• Work to be completed
Leave out the pictures and print precisely the lines from the line with "Click the CPU 架构 column header" to the final line of the entries, both ends included.

• Recorded data

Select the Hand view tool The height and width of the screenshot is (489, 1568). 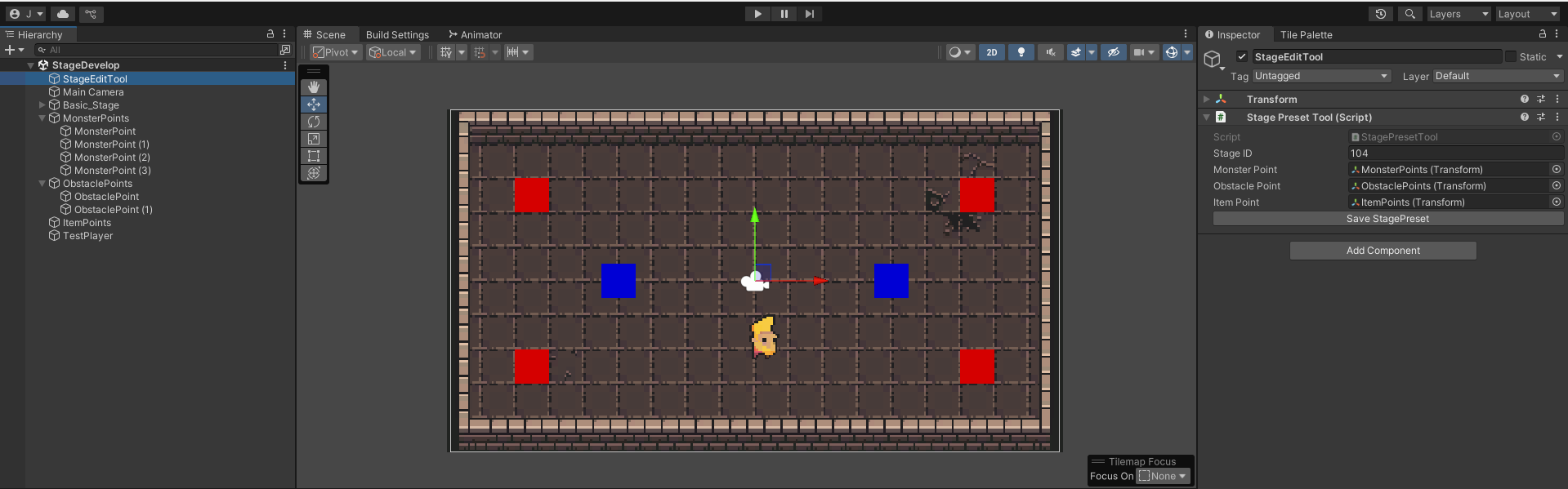(314, 87)
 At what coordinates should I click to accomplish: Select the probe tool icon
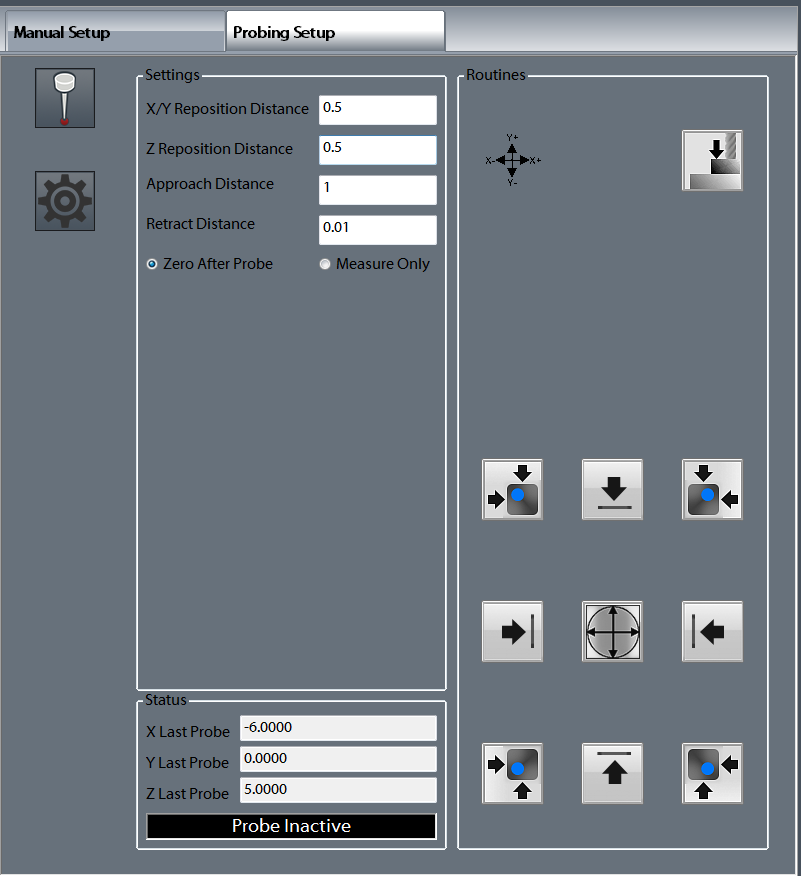(64, 97)
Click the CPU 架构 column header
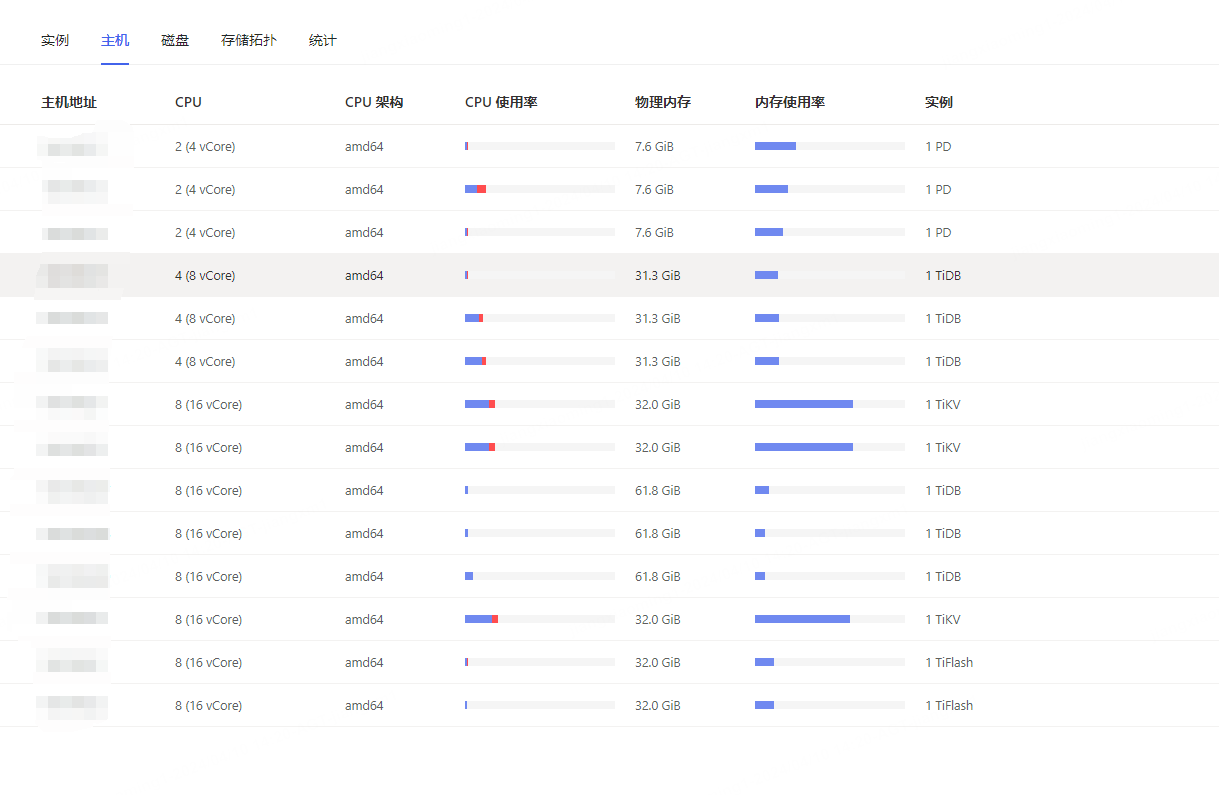1219x795 pixels. (x=374, y=102)
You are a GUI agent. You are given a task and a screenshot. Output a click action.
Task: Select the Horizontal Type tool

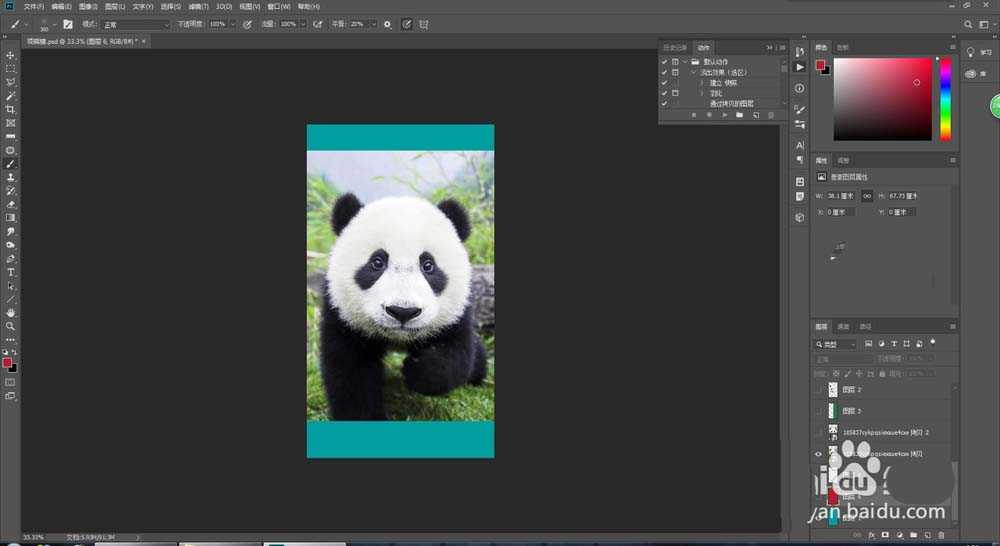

• Response box
Click the CPU 架构 column header
1219x795 pixels. (x=374, y=102)
You are a GUI agent. You are given a task and a screenshot. Output a click action.
Task: Select the Horizontal Type tool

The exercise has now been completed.